I met Maggie* at the beginning of December. She had been diagnosed with a recurrent uterine leiomyosarcoma and her admission to the hospital was prompted by a newly diagnosed pulmonary embolism. She had not yet started treatment when I entered her room. She was with one of her two sons and his wife. She didn’t look “sick” per se – she didn’t particularly look “well” either – and I thought it would be an appropriate time to sit and have a conversation.
Over the course of about an hour, my PA and I sat with Maggie and we listened to her tell us what she understood about her cancer and her prognosis. We discussed the treatment options and the risks and benefits of each of these options. She understood her cancer was not curable. She was given the information about Five Wishes and we visited about what things she would want at the end of her life. And then I asked her the question I always try to ask my patients when I’m faced with a cancer that I know is not curable.
“What are the things that you’ve always wanted to do but haven’t yet? Is there a trip you’d like to take, a place you’d like to see, a person you want to make amends with?”
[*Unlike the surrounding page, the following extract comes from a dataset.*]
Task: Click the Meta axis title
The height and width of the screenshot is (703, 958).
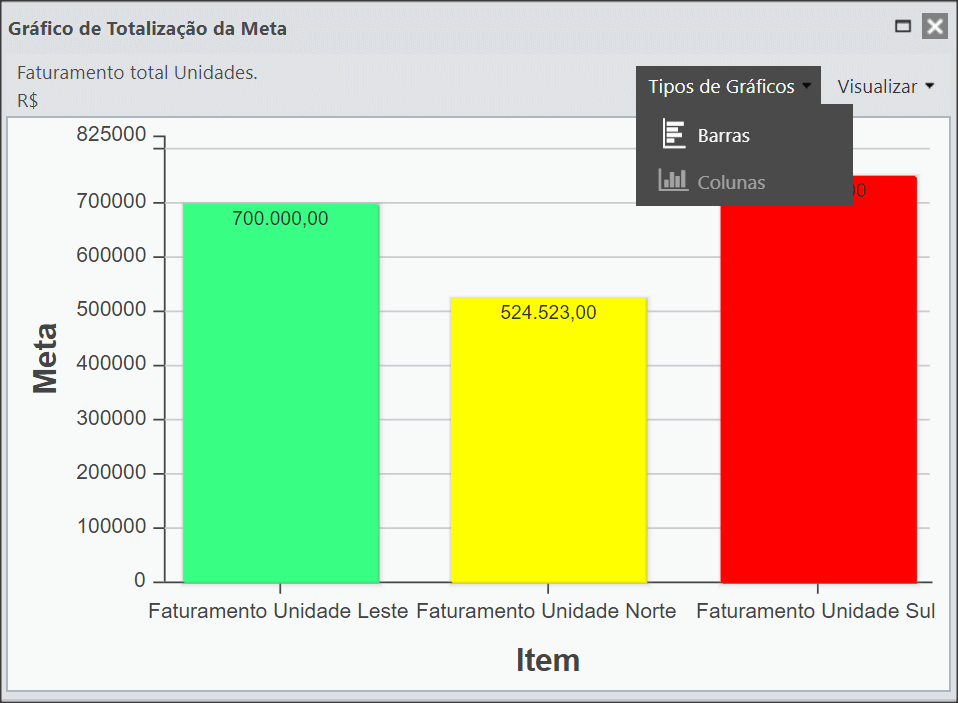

Unbeknownst to me, before I had entered the room, her son and daughter-in-law were helping her make a bucket list. At the top of the list was Germany. Turns out, Maggie had always wanted to go to Germany. And she loved Christmastime. Unbeknownst to Maggie, the two loving people sitting at her bedside had already finagled a passport for her that had just arrived earlier that week. They looked at me and asked permission to take her to Germany. I looked at them and told them to go – and to go now – while she was “well.” Maggie was concerned about her other son who lived farther away and wanted her to get started immediately on the treatment. I spoke with him, explained that her cancer was not curable, and highly recommended letting her going to Germany if that was what her mother wanted. Ultimately, the other son wanted to do whatever his mom wanted, but he really wanted her to try chemotherapy if it could possibly help, regardless of how slim that chance was.
So Maggie went to Germany the following week. She showed up in my office a few days after she returned with pictures of her trip, ready to start chemotherapy. It was already obvious that she had weakened immensely. She required help with her activities of daily living and was using a walker in her house, two things that were bothering her immensely. We revisited whether or not she should go forward with chemotherapy at all.
You could tell she wanted to treat both of her sons equally. She had gone to Germany with one; the other wanted her to try chemotherapy. She loved both of them, differently but equally, and you could tell she was determined to start treatment. She got her first cycle of Day 1 gemcitabine and by the end of the week, was admitted to the hospital with severe anemia, renal failure and poorly controlled pain.
If she does die in the next week, I have failed as a physician, according to the “metrics” of giving a patient chemotherapy in the last two weeks of life. Yet I look at this woman who took a trip of a lifetime with one son she loved and showed her other son how much she loved him by trying treatment. I don’t see a failure here, I see a success. She had done what was best to balance the love of her two children and I think she did everything right, even if that’s not the story the statistics ultimately show.
Sometimes the numbers don’t tell the whole story.
Maggie passed away on Jan. 4, 2014, with her family at her side.